▶ **Directions for this task**:
What you return must match the entries word for word, minus the pictures.

▶ **Records supplied**:
========================

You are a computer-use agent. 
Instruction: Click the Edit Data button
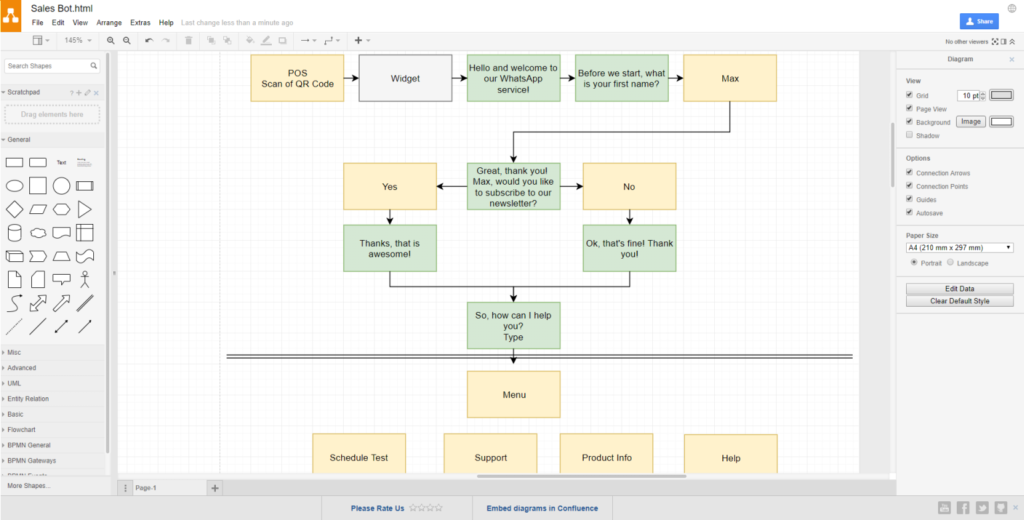click(x=959, y=288)
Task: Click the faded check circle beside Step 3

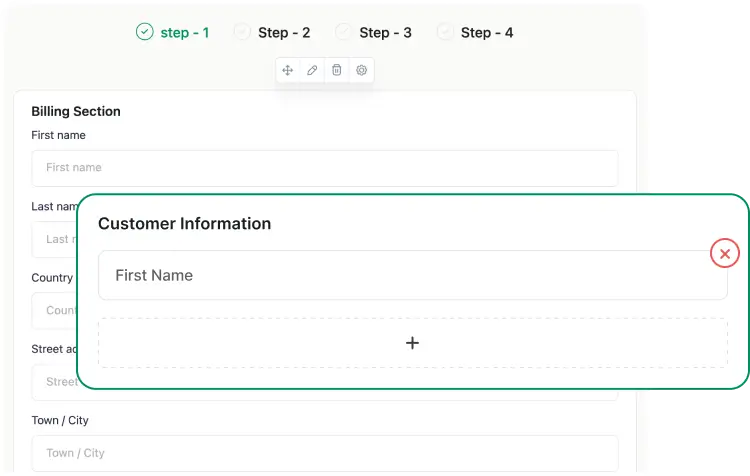Action: [x=344, y=32]
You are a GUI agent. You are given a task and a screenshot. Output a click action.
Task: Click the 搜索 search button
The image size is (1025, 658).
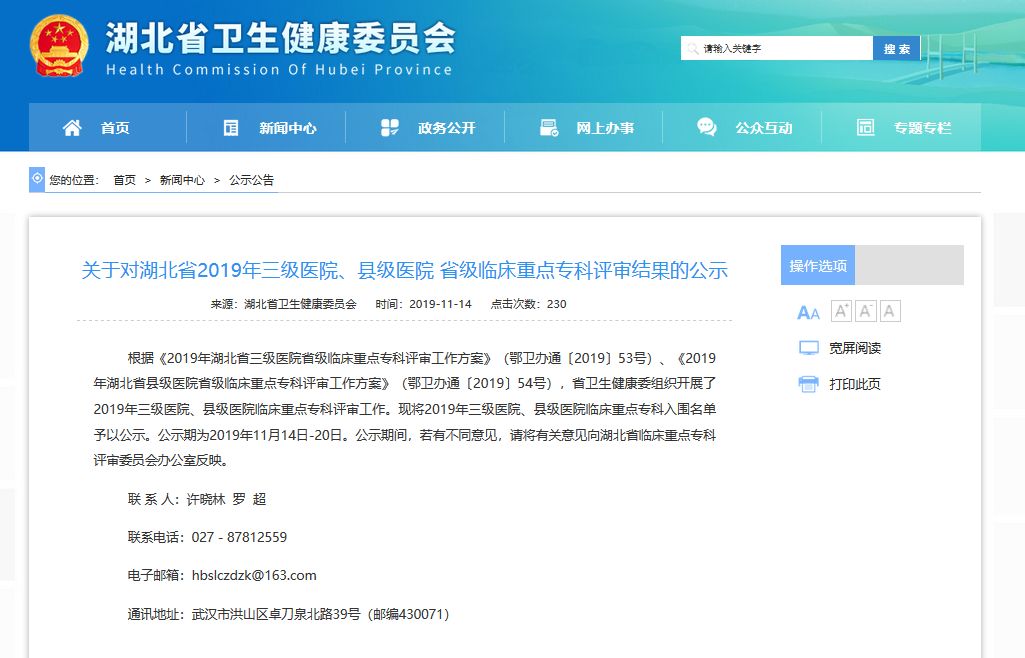(896, 47)
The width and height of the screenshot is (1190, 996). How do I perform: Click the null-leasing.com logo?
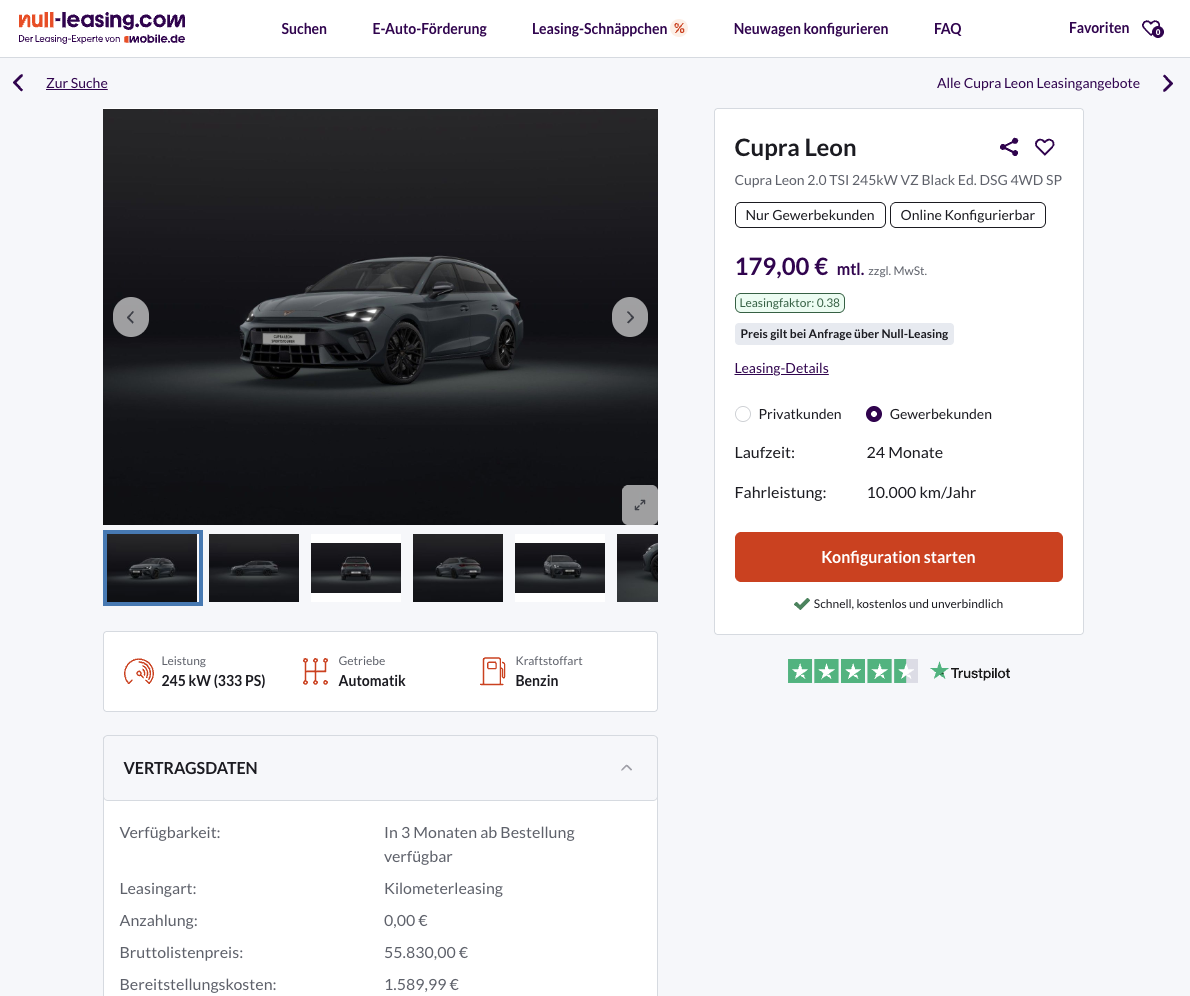coord(102,27)
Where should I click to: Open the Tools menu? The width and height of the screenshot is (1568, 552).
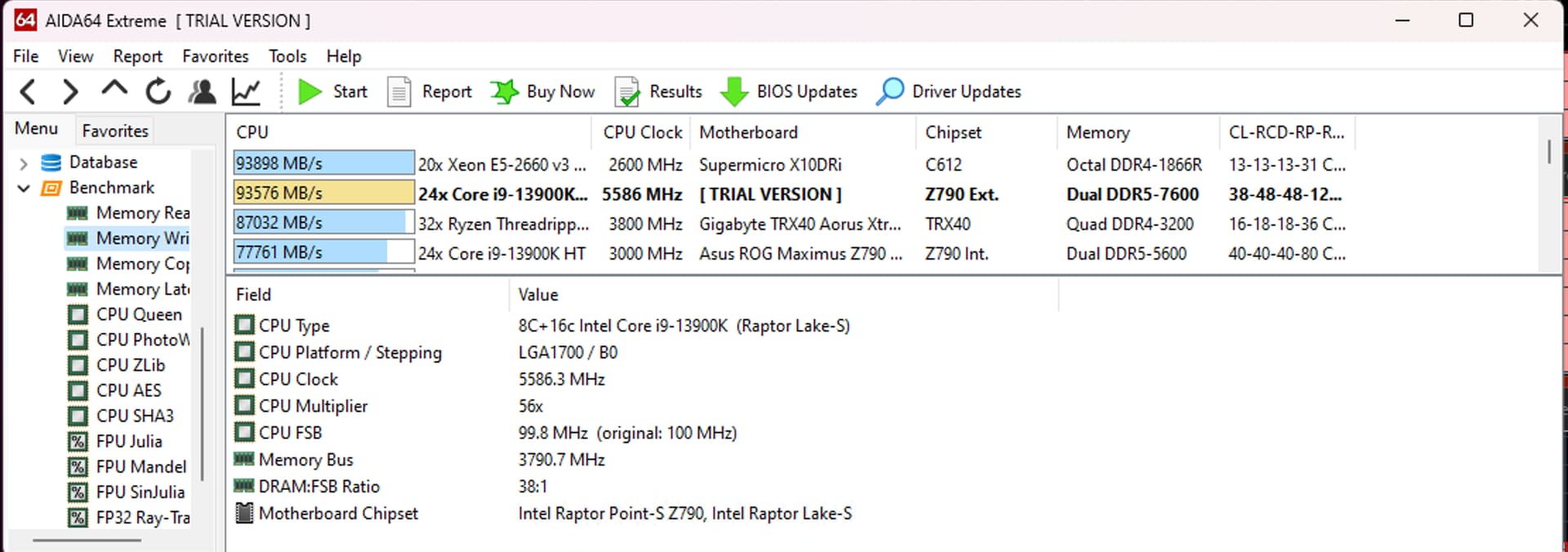[287, 56]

========================

▶ **Solution to this problem**:
You are a computer-use agent. 
Instruction: Click the Edit Data button
click(x=959, y=288)
Task: Click the faded check circle beside Step 3

Action: [x=344, y=32]
You are a GUI agent. You are given a task and a screenshot. Output a click action.
Task: Click the 搜索 search button
The image size is (1025, 658).
(896, 47)
The width and height of the screenshot is (1190, 996). How do I perform: Click the null-leasing.com logo?
coord(102,27)
Where should I click to: Open the Tools menu? The width and height of the screenshot is (1568, 552).
[287, 56]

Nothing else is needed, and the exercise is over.